いつもみたいに声を出して笑ったりしない。寂しげな表情で微笑むだけ。
私がいるときは腕を組んで離れない。
甘えてるのかと思ったけれどこんなにべったりってことはなかったし、トイレにまでついて来たりしなかった。
服装も違っている。肩や脚の見える格好ではなく、普通のシャツに長ズボンでゆったりした感じになっている。
まとめて言うと、美希に元気がない。とても。
昨日からだ。美希が大人しくなったのは。
それでも美希は可愛くて、いつもと違った可愛さがある。
この美希も悪くないわ。と思ったけれど、心配なものは心配なので理由を聞いてみてはいる。
でも話してくれなくて、ただ生返事をするだけ。
言いたくなったら話すだろうと思うけど、もう二日目だ。このままだと仕事に支障がでるんじゃないか。
今日は美希を私の部屋に泊めた。二人きり邪魔されない空間なら話してくれるんじゃないかと思って。

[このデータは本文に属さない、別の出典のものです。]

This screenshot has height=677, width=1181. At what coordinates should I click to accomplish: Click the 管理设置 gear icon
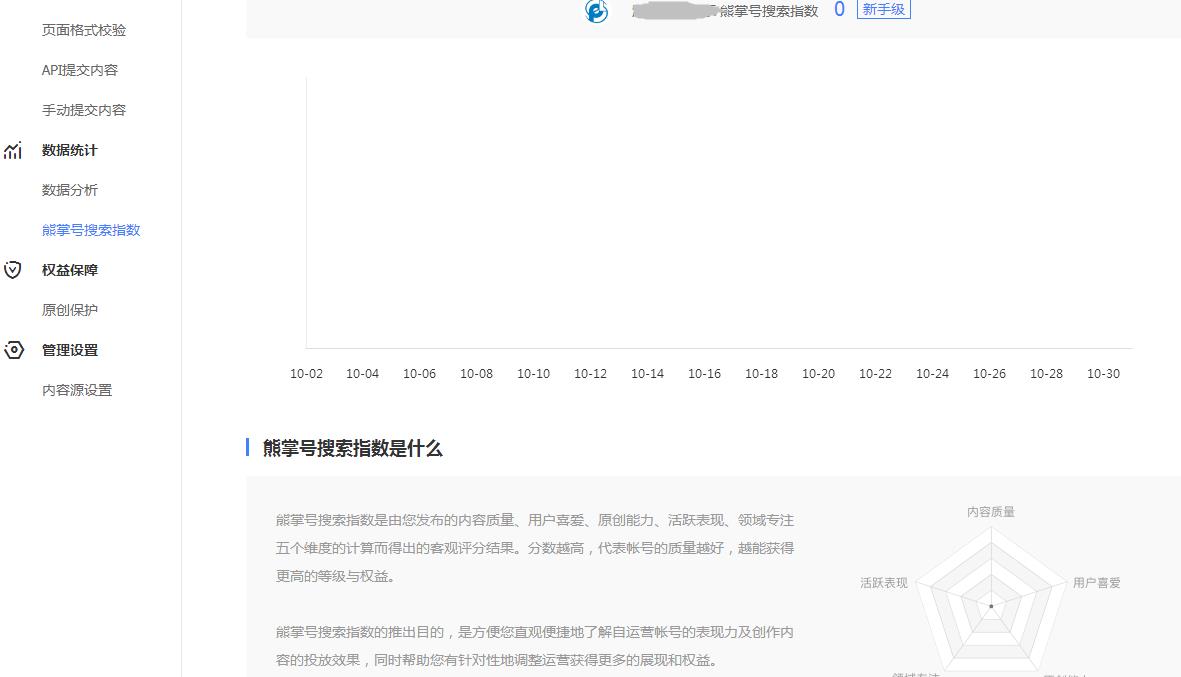[14, 350]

今もこうして私の隣に密着して座って静かにしている。時折私の名前を呼ぶ。
それにうんと答えて頭を撫でてあげる。この状態がしばらく続いている。
美希は私の目を見つめ、今日はじめて喋った。
「千早さん?」
「うん?」
返事をする。私の服をぎゅっと握る。目が潤んでいる。
「ごめんね。ずっとこんな調子で。でも、今なら言えると思から。」
目を逸らす。悲しげな表情。
「ミキ・・・、痴漢にあった。」
「え・・・?一昨日のこと?」
「うん。言い出せなくてごめん。千早さん悲しむから、それにきっと、怒るから。」
「怒るって・・・。」
実際に本気の怒りを感じた。それと同時にとても悲しくなった。
愛する美希が傷つけられて、こんなに引きずっている。
頭を撫でる。何度も。
「辛かったね・・・。もし、私が・・・。」
そばにいていたら。とか無理なことを考えてしまう。
「なんで千早さんが泣いてるの?」
「だって・・・、私の美希が・・・。酷いよ。」
「やっぱり、ミキより悲しむと思った。だから言い出せなかったの。ごめん。」
優しく撫で続ける。こんなに苦しい思いをしていたのかと思うと涙が溢れた。
元気出してなんて言えなかった。いずれ元に戻ってくれるだろうけど、簡単に忘れられるものではない。
恋人として、ずっとそばにいると強く思った。